A resonance light-scattering analysis of the suprahelical helixes of nucleic acids induced by 5,10,15,20-tetrakis[4-(trimethyammonio)phenyl]porphine

This paper discusses the usefulness of resonance light-scattering spectroscopy (RLSS)), which can be obtained by using an ordinary spectrofluorimeter, for the analysis of the suprahelical helixes of nucleic acids induced by 5,10,15, 20-tetrakis[4-(trimethyammonio)phenyl]porphine (H(2)tapp). Depending on the acidity of the aqueous solution, the titled porphyrin has two species, [H(2)tapp](4+) and [H(4)tapp](6+). Both species can stack on appropriate conditions along the surface of nucleic acids in the mode of long-range assembly; and this leads to the formation of suprahelical helixes of nucleic acids.

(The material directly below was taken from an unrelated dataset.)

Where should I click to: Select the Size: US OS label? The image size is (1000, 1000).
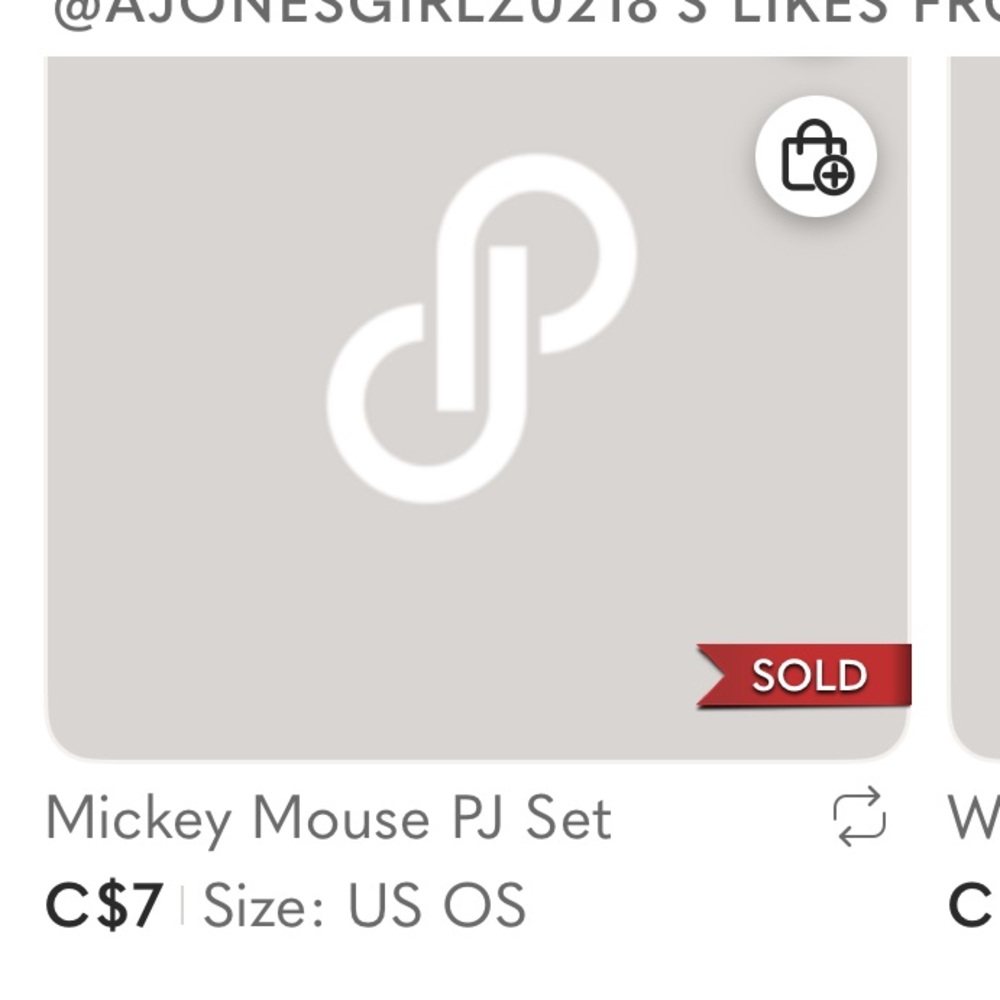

Enhanced resonance light-scattering signals can be observed for the porphyrin-induced suprahelical helixes of nucleic acids with the maximal resonance light scattering near to 432 nm for [H(2)tapp](4+) and near to 452 nm for [H(4)tapp](6+). The exciton splitting signals, which are generally associated with the aggregation of porphyrins, as described by molecular-exciton theory, are observed at 428 nm in the RLS spectra, analogous to the circular dichroism spectra when the molar ratio of [H(2)tapp](4+) to nucleic acids (R) is greater than 0.89. These results indicate that porphyrin-porphyrin interactions occur in the suprahelical helixes of nucleic acids.